Il Cardarelli scoppia, ​serve più aiuto dai Policlinici

Venerdì 17 Gennaio 2020 di Vittorio Del Tufo
L’emergenza barelle al Cardarelli è un film senza titoli di coda: ad ogni picco fa seguito l’annuncio di una rivoluzione nella trincea del pronto soccorso. Trincea affollatissima soprattutto durante il periodo di massima intensità delle sindromi influenzali, quando nel reparto confluiscono senza alcun filtro tutti i tipi di malati - acuti, medici, chirurgici e cronici, gravi e meno gravi - alimentando la penosa emergenza che questo e altri giornali raccontano da anni. Nell’attesa dell’ennesimo picco, e dell’ennesima rivoluzione, vorremmo che qualcuno, a cominciare dal governatore e dai manager delle aziende sanitarie, rispondesse a un paio di semplici domande: cosa fanno i due Policlinici per partecipare alla rete delle emergenze, al netto del pronto soccorso ostetrico-ginecologico? Quale è stato il contributo delle due strutture universitarie per aiutare il Cardarelli (e il Loreto Mare, e il San Giovanni Bosco) eternamente al collasso, a corto di medici, con infermieri costretti a turni massacranti di lavoro? 

Ieri il manager del Policlinico del centro storico ha annunciato l’apertura di un pronto soccorso vero entro l’anno. È una svolta attesa da tempo, e ci auguriamo che agli annunci stavolta seguano i fatti, senza più resistenze, ostacoli e veti. Fanno benissimo, i medici prof, a difendere la loro specificità. A patto che questa specificità, da tutti apprezzata e riconosciuta, non diventi un fortino, o una rendita di posizione: non è più tempo di torri eburnee. Certo sui due Policlinici - dove albergano, come è noto, numerose eccellenze - pesa il nodo del personale, la specializzazione e le attività didattiche. Ma pesano anche troppe resistenze, che sono il frutto di un patto scellerato tra la politica e gli interessi corporativi, spesso autoreferenziali, del mondo della sanità, soprattutto di quella pubblica. 

Una cosa è certa: l’imbuto del Cardarelli non regge più.

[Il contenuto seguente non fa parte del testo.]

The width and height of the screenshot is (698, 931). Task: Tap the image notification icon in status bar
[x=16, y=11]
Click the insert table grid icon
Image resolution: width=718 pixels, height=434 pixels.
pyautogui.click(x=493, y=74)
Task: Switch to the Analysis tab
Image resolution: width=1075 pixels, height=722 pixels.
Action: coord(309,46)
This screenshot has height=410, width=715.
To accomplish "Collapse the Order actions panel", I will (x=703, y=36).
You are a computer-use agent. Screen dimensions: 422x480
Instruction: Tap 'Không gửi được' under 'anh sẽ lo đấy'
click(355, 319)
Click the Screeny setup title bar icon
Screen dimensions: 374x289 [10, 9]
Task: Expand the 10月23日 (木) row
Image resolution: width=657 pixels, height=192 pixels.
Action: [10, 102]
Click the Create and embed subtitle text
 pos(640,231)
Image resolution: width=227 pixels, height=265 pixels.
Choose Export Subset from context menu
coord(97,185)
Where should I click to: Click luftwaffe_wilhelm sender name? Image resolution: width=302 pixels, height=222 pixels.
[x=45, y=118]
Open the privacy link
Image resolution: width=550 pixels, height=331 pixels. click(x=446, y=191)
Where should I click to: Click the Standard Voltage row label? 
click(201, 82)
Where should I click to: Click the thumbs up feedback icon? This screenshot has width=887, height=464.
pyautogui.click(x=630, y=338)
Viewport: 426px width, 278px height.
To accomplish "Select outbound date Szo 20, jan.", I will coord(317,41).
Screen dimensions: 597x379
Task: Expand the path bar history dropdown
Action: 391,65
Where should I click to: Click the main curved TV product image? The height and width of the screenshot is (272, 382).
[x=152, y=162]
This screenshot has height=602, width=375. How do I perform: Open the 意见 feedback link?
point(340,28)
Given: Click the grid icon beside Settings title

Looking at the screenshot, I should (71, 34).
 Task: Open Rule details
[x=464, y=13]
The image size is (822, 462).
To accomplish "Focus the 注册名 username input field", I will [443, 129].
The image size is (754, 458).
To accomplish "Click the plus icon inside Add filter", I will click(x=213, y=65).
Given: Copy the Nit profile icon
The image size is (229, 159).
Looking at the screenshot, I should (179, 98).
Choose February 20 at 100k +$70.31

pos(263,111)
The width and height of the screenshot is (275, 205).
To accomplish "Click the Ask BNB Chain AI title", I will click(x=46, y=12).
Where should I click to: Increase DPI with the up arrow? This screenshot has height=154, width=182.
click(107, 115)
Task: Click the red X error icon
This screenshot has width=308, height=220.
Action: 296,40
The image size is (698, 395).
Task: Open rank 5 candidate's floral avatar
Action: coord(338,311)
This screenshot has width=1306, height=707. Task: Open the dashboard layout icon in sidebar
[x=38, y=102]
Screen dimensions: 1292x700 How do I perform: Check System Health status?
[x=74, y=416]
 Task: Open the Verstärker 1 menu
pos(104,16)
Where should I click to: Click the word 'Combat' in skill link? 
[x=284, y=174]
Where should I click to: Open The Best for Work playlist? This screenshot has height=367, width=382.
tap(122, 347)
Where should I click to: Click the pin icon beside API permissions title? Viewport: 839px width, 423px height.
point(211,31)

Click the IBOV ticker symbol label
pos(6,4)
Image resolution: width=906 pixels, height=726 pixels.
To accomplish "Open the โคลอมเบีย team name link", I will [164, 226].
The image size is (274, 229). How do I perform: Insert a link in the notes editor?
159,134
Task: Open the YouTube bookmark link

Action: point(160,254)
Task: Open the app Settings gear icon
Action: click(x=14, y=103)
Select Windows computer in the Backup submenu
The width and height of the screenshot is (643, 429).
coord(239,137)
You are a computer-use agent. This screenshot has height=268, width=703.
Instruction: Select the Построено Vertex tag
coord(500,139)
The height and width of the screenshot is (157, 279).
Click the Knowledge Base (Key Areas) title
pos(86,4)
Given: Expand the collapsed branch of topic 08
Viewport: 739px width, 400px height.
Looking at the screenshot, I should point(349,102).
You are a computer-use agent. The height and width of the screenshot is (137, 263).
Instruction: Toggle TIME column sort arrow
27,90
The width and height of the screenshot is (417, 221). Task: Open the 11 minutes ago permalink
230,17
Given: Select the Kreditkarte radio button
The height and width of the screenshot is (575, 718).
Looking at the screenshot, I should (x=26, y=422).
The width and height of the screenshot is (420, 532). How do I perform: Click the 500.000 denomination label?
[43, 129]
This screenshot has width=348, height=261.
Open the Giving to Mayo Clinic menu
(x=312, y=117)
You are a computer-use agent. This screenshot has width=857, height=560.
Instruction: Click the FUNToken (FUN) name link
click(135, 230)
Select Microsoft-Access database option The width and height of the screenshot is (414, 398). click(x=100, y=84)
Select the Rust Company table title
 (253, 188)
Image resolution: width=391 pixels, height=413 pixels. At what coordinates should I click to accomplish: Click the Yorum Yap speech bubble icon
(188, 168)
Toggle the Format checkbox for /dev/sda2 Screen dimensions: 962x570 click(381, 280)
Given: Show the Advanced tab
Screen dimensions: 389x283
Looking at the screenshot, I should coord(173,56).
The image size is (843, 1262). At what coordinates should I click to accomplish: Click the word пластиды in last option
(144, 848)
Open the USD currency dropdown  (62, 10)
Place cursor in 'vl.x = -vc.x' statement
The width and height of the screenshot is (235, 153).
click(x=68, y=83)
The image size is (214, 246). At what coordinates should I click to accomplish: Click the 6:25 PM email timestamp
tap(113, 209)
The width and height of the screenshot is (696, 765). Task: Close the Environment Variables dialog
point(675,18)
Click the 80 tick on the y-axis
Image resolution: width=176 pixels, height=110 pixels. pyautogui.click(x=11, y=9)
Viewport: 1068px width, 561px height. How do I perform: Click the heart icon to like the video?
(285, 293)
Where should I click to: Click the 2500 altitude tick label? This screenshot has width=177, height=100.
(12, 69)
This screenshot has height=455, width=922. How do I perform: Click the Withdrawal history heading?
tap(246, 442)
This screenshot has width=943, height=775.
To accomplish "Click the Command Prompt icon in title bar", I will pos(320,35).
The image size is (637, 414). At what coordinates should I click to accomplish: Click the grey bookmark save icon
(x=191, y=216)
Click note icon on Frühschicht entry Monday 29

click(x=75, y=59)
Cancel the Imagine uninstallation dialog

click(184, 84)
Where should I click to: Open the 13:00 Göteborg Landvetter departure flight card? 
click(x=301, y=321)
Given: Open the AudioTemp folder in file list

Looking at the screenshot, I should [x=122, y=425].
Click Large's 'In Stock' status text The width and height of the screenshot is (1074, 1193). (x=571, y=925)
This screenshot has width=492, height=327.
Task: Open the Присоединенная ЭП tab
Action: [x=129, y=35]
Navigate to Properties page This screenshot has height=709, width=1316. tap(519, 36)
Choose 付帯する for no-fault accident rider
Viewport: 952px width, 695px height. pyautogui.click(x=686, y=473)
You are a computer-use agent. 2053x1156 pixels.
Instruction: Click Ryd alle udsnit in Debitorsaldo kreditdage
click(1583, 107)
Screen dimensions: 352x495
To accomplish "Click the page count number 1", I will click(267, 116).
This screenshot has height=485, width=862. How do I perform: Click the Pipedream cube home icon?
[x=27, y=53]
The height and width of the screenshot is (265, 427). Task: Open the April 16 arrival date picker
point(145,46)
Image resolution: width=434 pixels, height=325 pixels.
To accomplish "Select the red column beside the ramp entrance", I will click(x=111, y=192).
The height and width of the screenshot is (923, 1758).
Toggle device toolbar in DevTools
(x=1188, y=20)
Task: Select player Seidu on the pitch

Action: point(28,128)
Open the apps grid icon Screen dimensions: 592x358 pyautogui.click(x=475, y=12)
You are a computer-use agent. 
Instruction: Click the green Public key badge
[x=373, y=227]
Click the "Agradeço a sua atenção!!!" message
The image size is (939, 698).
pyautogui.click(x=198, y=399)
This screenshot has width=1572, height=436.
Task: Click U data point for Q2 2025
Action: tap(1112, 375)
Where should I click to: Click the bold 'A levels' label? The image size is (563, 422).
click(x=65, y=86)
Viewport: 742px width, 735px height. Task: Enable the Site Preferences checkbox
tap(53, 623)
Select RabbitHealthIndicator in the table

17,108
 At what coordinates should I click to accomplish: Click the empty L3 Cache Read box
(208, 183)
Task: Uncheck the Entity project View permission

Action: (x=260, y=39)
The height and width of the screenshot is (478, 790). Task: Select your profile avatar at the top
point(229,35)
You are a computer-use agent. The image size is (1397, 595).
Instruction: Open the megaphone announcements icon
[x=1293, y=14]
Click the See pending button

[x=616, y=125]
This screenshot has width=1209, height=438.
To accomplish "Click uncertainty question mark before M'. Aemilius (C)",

Così come occorre una gestione integrata dei posti letto, in grado di affrontare in un’ottica di rete il flusso di pazienti in arrivo senza ingolfare le corsie dei reparti di emergenza, allo stesso modo non è più differibile un pieno coinvolgimento di entrambi i Policlinici universitari nella rete delle emergenze. Non solo durante i picchi di influenza, ma tutto l’anno. Il tempo delle barricate è finito.